Hash and default_proc

One of my favourite features in Ruby is Hash#default_proc. Let’s see what it can do.

Ever seen code like this?

result = {}
some_collection.map do |some_entry|
  result[some_entry] = some_expensive_operation(some_entry)
end
result

Stop writing that ✋.

Unless all the values in the collection will be used, the expensive calculations should be delayed until it’s needed.

result = Hash.new do |hash, key|
  hash[key] = some_expensive_operation(key)
end

That looks a lot better already! 🎉

Ruby will evaluate the code in the block when a key is missing. This makes it great tool for these types of lookups, or as a quick in memory cache.

In last weeks post we saw that we can call procs using brackets. When those operations become expensive, we can just wrap it with a Hash without changing our client code.

expensive_proc = ->(v) do
  puts "Expensive calculation"
  sleep 1
  [v] * 2
end

expensive_proc_with_cache = Hash.new do |hash, key|
  hash[key] = expensive_proc[key]
end

def repeat_10_times(proc)
  10.times do |i|
    proc[ i % 2 ]
  end
end

repeat_10_times(expensive_proc) # Takes about 10 seconds
repeat_10_times(expensive_proc_with_cache) # Takes about 2 seconds

Great improvement! 👍

How about when you make an API call, and it returns the next and previous values as well, it would be a waste not to use them.
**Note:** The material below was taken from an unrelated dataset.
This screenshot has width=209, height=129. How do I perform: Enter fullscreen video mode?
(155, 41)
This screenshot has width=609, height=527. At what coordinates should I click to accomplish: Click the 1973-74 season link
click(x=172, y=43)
paginated_lookup = ->(index) do
  v = "index[#{index}]"
  {
    index => v,
    (index + 1) => v + '.next',
    (index - 1) => v + '.prev',
  }
end

paginated_lookup_cache = Hash.new do |hash, key|
  hash.merge! paginated_lookup[key]
  hash[key]
end

paginated_lookup_cache[10] => "index[10]"
paginated_lookup_cache[11] => "index[10].next"

We can populate the Hash based on the previous calls. Sweet! 🎂

Caveat! 🐹

The Hash#default_proc will not be called when using Hash#fetch. This surprised me. 👻

times2 = Hash.new {|_,v| v*2 } # => {}
times2.fetch(1) # KeyError: key not found: 1

Please don’t use this “workaround” either.

times2.fetch(1) { |k| times2[k] }

That’s just 💩.